Problem to work on
Search the data below, and report every line in which "agent" occurs.

Material to process
- Opening Delimiter -

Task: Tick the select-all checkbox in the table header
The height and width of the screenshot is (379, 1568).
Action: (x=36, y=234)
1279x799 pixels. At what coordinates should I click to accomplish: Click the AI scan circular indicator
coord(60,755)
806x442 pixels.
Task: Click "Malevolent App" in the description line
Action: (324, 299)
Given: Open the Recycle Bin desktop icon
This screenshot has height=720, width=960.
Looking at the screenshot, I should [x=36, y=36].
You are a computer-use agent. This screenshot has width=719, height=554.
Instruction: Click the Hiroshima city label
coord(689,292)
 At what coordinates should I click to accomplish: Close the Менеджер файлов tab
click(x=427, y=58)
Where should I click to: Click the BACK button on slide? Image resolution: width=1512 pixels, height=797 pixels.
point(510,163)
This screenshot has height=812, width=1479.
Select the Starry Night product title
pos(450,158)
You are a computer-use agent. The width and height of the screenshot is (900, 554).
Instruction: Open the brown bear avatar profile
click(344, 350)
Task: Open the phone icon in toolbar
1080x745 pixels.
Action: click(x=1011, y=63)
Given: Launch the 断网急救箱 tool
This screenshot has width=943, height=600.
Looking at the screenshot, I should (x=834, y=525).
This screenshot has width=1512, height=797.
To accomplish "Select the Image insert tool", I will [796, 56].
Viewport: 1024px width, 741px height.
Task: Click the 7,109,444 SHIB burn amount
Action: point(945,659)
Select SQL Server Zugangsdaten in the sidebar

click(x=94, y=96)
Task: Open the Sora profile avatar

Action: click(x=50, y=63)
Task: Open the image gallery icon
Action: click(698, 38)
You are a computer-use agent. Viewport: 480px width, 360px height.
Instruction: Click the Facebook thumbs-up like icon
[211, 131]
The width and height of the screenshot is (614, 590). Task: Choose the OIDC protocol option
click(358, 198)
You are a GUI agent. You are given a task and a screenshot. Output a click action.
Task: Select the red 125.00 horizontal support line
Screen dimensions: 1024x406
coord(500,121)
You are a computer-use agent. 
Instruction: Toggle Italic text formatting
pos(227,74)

- Closing Delimiter -

Written solution
You are a computer-use agent. This screenshot has width=719, height=554.
You are a computer-use agent. The width and height of the screenshot is (900, 554).
You are a computer-use agent. Viewport: 480px width, 360px height.
You are a GUI agent. You are given a task and a screenshot. Output a click action.
You are a computer-use agent. 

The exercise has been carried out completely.